Explosivos en calles mexicanas

17 de Diciembre de 2025

Pablo Reinah
Pablo Reinah
Periodista con 28 años de experiencia en televisión, radio y medios impresos. Ganador del Premio Nacional de Periodismo 2001, ha trabajado en Televisa, Grupo Imagen y actualmente conduce el noticiero meridiano en UNOTV. Ha colaborado en medios como Más por Más, Excélsior y Newsweek. Es autor del libro El Caso Florence Cassez, mi testimonio y asesor en medios de comunicación.

Explosivos en calles mexicanas

Pablo Reinah columnista

En un mediodía aparentemente tranquilo en Coahuayana, Michoacán, un vehículo cargado de explosivos detonó frente a las instalaciones de la policía comunitaria el 7 de diciembre de 2025. La explosión dejó un saldo de cinco personas muertas —incluyendo al conductor y miembros de la policía local— y al menos 12 heridos, con daños que se extendieron cientos de metros a la redonda, afectando viviendas, comercios y un hospital cercano.
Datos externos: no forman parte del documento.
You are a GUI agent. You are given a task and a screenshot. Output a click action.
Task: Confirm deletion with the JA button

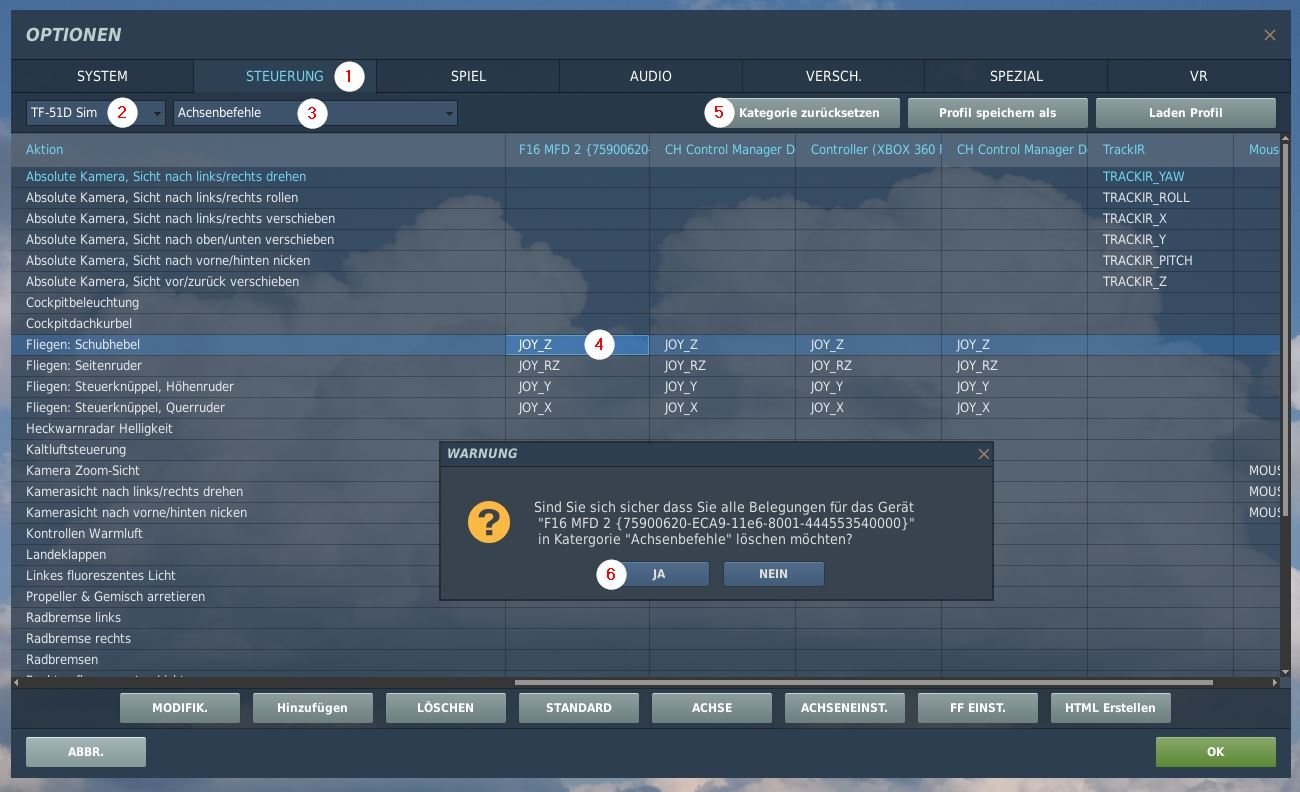[x=658, y=574]
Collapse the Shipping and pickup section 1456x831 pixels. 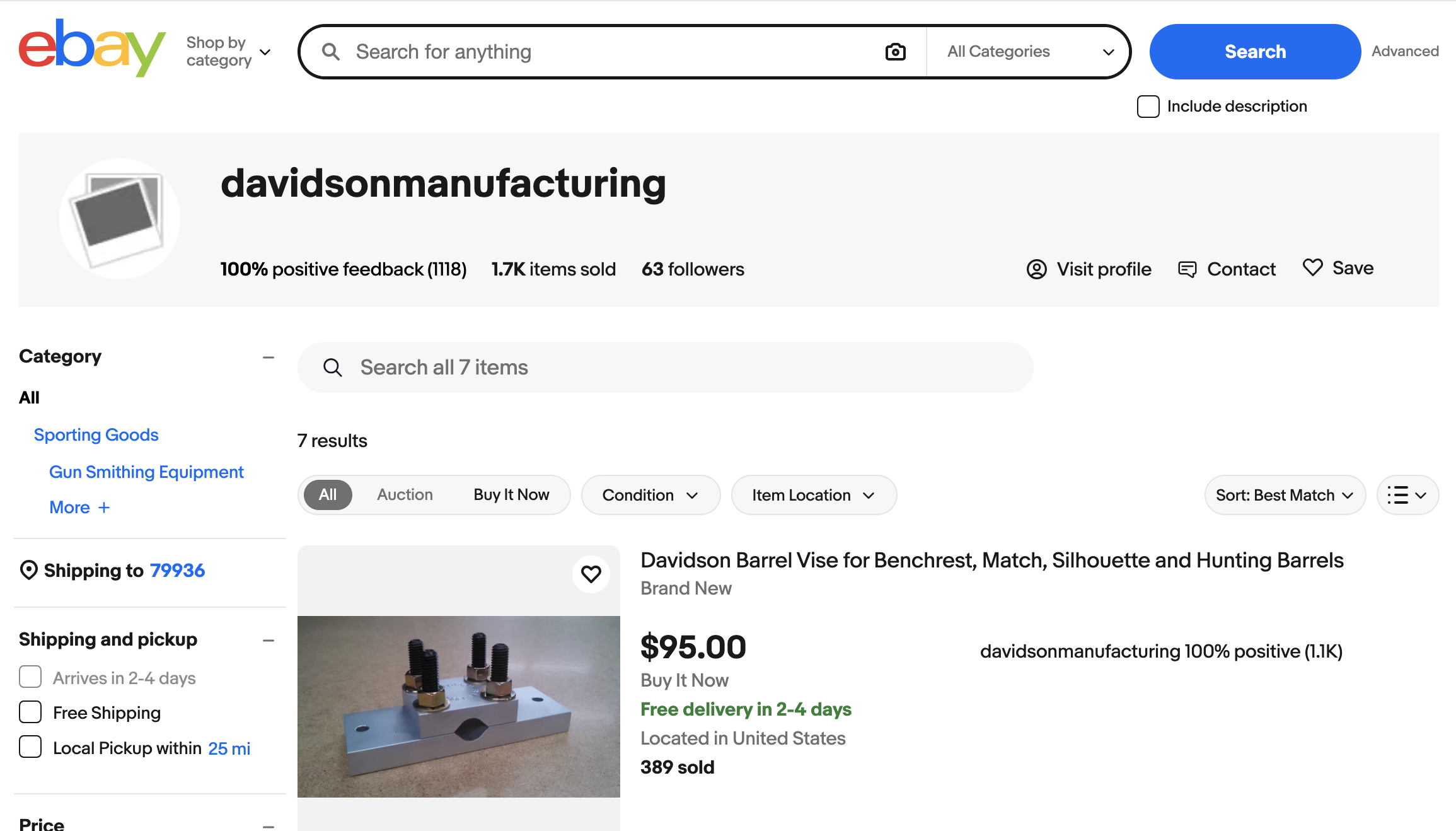(x=269, y=640)
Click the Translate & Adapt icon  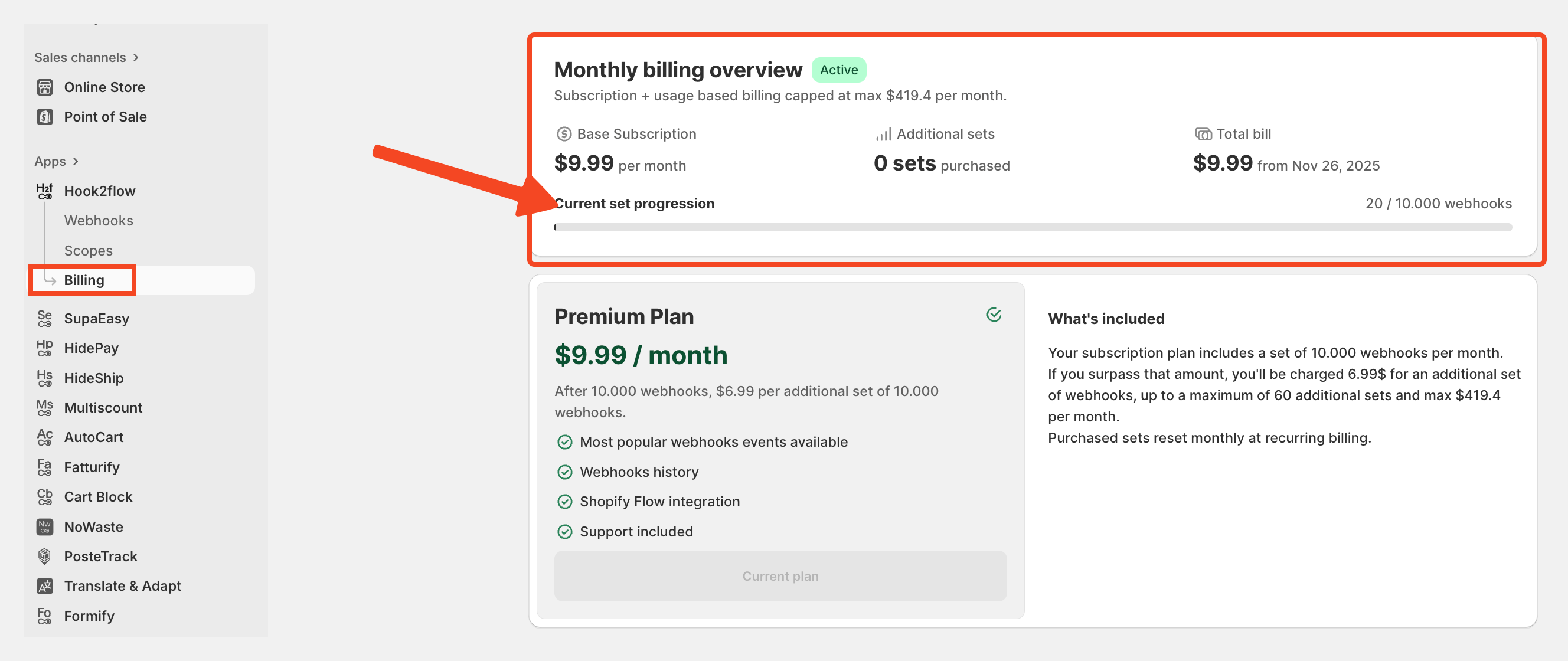44,585
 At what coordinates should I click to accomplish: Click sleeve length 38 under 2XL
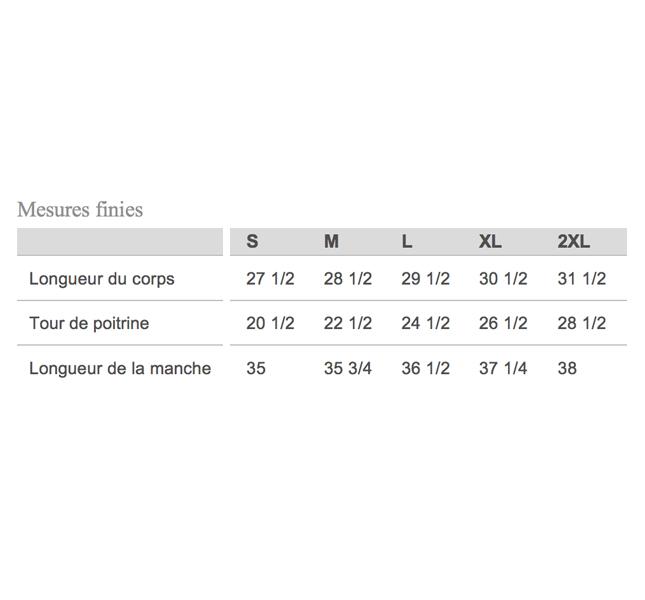click(x=567, y=369)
No fue un accidente: fue un ataque deliberado en una zona disputada por grupos criminales, atribuido a pugnas entre el Cártel Jalisco Nueva Generación y alianzas locales como Cárteles Unidos.

Este incidente no es un caso aislado. Desde 1994, México ha registrado al menos 20 atentados con vehículos explosivos, según mapeos de expertos en seguridad. La mayoría ocurrieron entre 2010 y 2012, perpetrados por grupos como Los Zetas y La Línea, con un resurgimiento notable en los últimos años: al menos cinco en Guanajuato y Michoacán desde 2023, muchos vinculados al CJNG. Estos ataques han evolucionado de tácticas puntuales a herramientas para generar miedo masivo, complementadas con drones bomba y minas antipersona en regiones como Tierra Caliente.
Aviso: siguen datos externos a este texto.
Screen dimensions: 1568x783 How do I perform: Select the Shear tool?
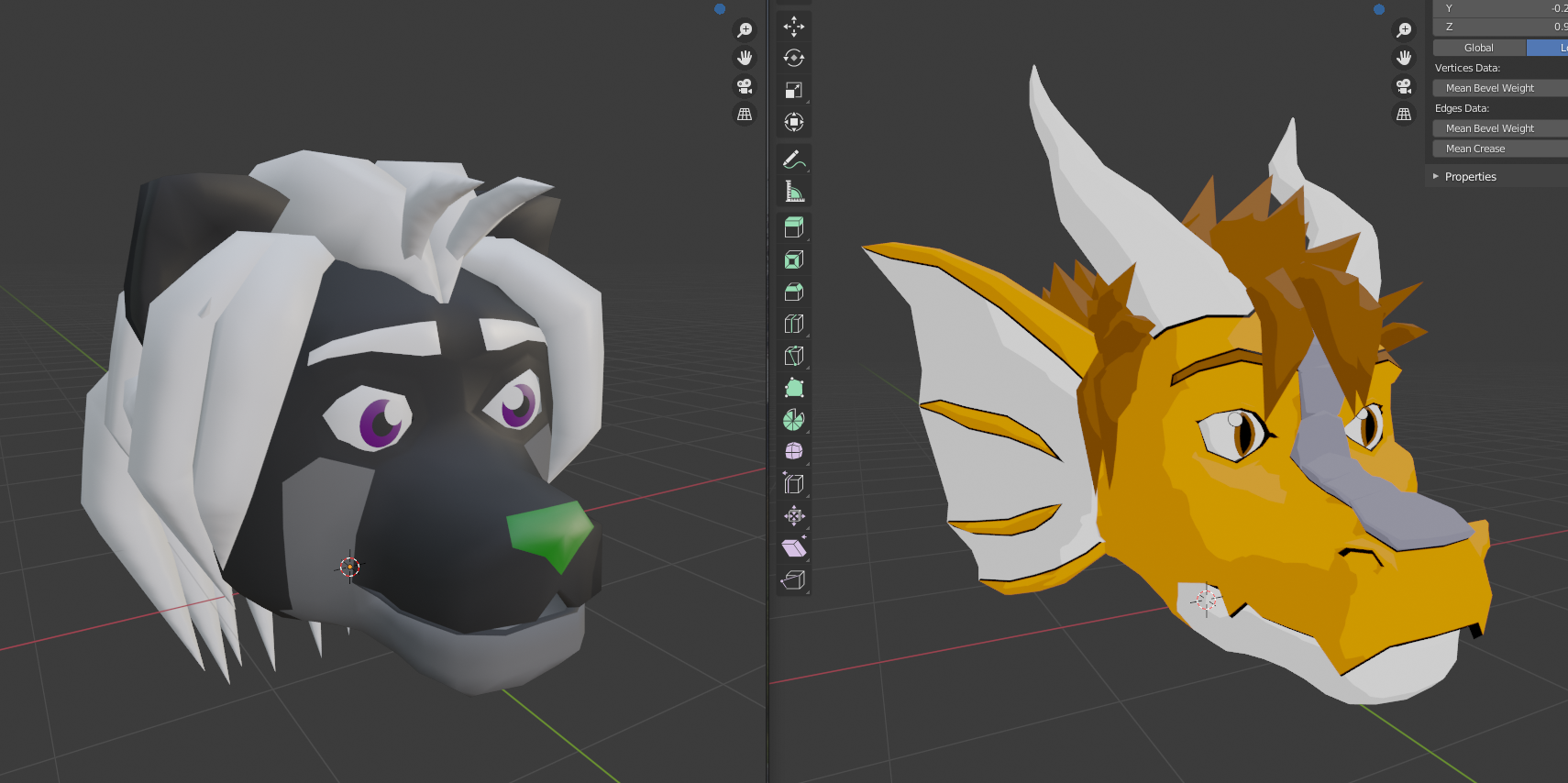pyautogui.click(x=794, y=547)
Las consecuencias trascienden las cifras inmediatas. En Coahuayana, la onda expansiva destruyó negocios familiares —como paleterías y locales comerciales—, dejó familias sin patrimonio y provocó traumas psicológicos profundos en sobrevivientes y testigos, incluyendo niños. Más allá del pueblo, estos actos erosionan la vida cotidiana: las extorsiones a productores de plátano y papaya se intensifican, el reclutamiento forzado persiste y la población vive bajo un miedo constante que disuade la inversión y el desarrollo. Socialmente, fracturan comunidades al enfrentar a vecinos contra grupos armados, mientras los hospitales se saturan y el tejido económico local se desdibuja.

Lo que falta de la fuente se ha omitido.